よく小さい子供は霊感があるって聴くけど、オレにはまったく無く、小さい子供がよく言う“視えない友達”ってヤツだと両親は片付けていた。
けど、小学5年生に上がった辺りで、不思議な出来事があった。
ちょうどその頃から鷹の目の片鱗が現れ始め、オレは人より視野が広くなった。
と言ってもまだバスケコート全体が見える程じゃなくて、なんとなく誰がその辺に居るか、とかそれが解る程度。
そんな話をどこかで聞いたらしい1コ上の、世に言う悪ガキ達が面白半分で、オレの背後から石を投げてきた。
その時オレは下校中で、もちろん妹ちゃんも一緒だった。
オレは危険に気付いたものの、防ぐ術を知らない子供で、咄嗟に妹ちゃんの頭を抱き抱えるしかなかった。

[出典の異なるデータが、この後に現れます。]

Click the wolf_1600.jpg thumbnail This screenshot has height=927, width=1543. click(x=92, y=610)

けど、いつまで経っても痛みがこない。ただ、自分達の周りにそれらが落下する音だけが聴こえた。
突然、彼らの呻き声が聴こえた。
驚いて目を開けると、悪ガキ達が苦しそうに頭を抱えていた。中には嘔吐しているヤツもいる。
怖くなり、オレは妹ちゃんを連れて急いで家に帰った。
するとその道中、妹ちゃんは嬉しそうに言った。
「お兄ちゃんの後ろに居る男の人が、私たちを護ってくれた!」
「男の人!?」
後ろを見ても、誰も居ない。
家に帰ると、母にその日の事をすべて話した。
話を聞いた母は、妹ちゃんに尋ねた。
「その男の人は、今も居るの?」
「うん、居るよ」
「どんな人か説明出来る?」
「えっとねー、キレイな金色の髪の毛してる。それで、白と水色の着物着てるの」
「怖い人?」
「ううん。優しそうな人。いっつもお兄ちゃんの後ろに居るの」
始終ニコニコしている妹ちゃんに、悪いヤツではないのだと、子供のオレは変に安心していた。
しかし、悪ガキの件について心配した両親は、オレを地元で有名な神主の所へ連れていった。

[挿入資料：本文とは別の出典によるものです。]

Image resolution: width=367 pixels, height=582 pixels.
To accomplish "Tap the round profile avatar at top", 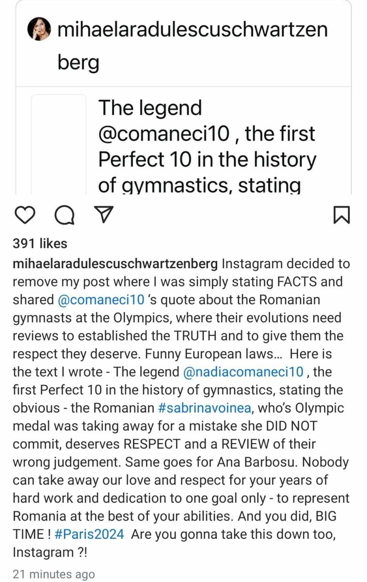I will (x=39, y=30).
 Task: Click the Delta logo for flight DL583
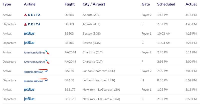tap(32, 24)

連れて来られたオレを見るなり、神主は「ありゃ」と驚いたとばかりの声を上げた。
「息子さん、凄いのが憑いとりますな。いやいや、正直私もこのような上等なモンに好かれとる方は初めてですよ」
神主は子供でも解るよう、言葉を選んで話してくれた。
オレに憑いてるのは、一端の神様で、どうやらオレはその神様に好かれているらしい。
比較的温厚な神様らしく、普段は自身の社に居たり、オレの周りを浮遊しているだけ。
しかし、けして危害を加えない訳ではない。
現に悪ガキ達が被害に遭っている。その事を伝えると、神主は苦笑いを浮かべて言った。
「そりゃそうだよ。君は神様にたくさんの愛情を注がれているんだ。しかもその神様は、すでに君を伴侶としてしまっている。自分のお嫁さんが酷い目に遭ったんだ、お怒りになって当然だ」
だけど、
更に神主は続けた。
「君に良くしてくれる人には、けして悪さをしないよ。むしろ神様の恩恵を分けてくれるんだ。だから自然と、君の周りには善い人が集まるだろう」
また何か困った事があったらここにおいで。
神主がそう締めくくり、オレ達は神社を後にした。
その日の晩、両親はオレに、オレが産まれる前と、その後の話をしてくれた。
オレが母のお腹の中に居た時、父と母はまだ大学生だった。
しかし、愛しい人の子を授かったのだからと、両親は出産を決意した。だが、まだまだ互いに若く、多くの不安が押し寄せた。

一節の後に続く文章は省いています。